Please gather every line of the items below that contains the string "indicator".

====== DATASET ENTRIES ======

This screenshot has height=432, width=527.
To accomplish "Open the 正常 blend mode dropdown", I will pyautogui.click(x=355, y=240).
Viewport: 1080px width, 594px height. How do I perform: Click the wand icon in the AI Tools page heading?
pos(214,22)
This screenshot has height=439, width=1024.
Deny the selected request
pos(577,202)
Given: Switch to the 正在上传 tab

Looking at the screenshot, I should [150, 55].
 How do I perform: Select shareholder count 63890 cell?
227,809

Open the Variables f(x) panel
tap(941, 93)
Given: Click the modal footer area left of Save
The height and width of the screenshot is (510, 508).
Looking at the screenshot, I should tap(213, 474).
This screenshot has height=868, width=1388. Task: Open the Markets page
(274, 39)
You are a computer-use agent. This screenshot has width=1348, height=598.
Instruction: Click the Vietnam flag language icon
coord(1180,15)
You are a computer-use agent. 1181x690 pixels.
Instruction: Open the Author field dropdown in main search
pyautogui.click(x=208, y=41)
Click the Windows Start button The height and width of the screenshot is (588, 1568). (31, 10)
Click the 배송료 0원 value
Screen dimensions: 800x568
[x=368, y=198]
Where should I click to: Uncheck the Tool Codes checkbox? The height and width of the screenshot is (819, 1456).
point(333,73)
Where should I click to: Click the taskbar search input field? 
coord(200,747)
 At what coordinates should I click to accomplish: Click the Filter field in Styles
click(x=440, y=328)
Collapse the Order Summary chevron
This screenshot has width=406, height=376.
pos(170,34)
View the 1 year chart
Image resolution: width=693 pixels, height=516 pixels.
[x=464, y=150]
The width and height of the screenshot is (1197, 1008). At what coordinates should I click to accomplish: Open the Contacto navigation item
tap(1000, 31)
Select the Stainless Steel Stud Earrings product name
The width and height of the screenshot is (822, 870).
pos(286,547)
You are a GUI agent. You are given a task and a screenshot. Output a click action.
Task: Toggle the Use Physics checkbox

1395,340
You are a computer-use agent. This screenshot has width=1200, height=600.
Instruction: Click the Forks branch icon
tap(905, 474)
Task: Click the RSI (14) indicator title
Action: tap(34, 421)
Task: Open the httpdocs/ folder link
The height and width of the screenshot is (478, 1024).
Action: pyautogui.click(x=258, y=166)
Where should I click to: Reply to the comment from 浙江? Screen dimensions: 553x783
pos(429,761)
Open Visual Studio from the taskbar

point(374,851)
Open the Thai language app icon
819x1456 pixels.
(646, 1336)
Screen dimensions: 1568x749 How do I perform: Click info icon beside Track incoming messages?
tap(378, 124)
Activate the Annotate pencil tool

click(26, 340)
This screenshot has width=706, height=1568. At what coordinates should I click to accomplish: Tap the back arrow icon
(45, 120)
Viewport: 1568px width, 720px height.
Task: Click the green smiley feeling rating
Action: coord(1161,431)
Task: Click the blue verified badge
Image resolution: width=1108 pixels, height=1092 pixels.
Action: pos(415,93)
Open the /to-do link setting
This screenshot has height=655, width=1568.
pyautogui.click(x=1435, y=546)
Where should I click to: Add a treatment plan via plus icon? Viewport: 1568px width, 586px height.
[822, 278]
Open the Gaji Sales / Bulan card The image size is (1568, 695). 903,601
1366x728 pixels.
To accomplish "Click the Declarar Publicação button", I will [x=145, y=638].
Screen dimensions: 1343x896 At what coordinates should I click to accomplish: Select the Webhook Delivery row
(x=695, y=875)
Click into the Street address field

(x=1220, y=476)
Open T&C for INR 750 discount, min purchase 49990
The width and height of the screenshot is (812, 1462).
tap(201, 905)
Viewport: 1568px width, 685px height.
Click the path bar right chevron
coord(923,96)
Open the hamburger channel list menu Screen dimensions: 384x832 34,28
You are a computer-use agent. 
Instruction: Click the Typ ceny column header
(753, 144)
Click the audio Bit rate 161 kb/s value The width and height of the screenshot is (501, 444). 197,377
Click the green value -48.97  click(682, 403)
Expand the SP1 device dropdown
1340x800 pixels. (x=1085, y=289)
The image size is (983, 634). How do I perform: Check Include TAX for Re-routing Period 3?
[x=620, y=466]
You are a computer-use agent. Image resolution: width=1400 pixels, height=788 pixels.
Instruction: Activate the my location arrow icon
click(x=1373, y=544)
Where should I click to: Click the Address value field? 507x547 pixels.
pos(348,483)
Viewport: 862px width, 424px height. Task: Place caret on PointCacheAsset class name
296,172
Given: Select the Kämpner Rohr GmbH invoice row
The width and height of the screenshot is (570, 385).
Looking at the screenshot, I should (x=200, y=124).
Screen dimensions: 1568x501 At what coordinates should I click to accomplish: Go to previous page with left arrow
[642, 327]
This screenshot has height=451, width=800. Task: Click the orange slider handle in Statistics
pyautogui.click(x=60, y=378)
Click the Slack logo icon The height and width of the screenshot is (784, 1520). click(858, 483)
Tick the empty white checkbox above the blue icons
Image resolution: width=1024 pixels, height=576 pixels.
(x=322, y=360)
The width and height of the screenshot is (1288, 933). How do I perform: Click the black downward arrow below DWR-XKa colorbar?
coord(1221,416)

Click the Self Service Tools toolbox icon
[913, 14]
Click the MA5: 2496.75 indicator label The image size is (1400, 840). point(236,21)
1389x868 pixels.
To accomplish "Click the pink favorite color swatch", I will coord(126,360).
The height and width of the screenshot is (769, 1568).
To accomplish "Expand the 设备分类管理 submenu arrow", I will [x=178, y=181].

======

◆ **FINAL RESULT**:
Task: Click the RSI (14) indicator title
Click the MA5: 2496.75 indicator label The image size is (1400, 840). point(236,21)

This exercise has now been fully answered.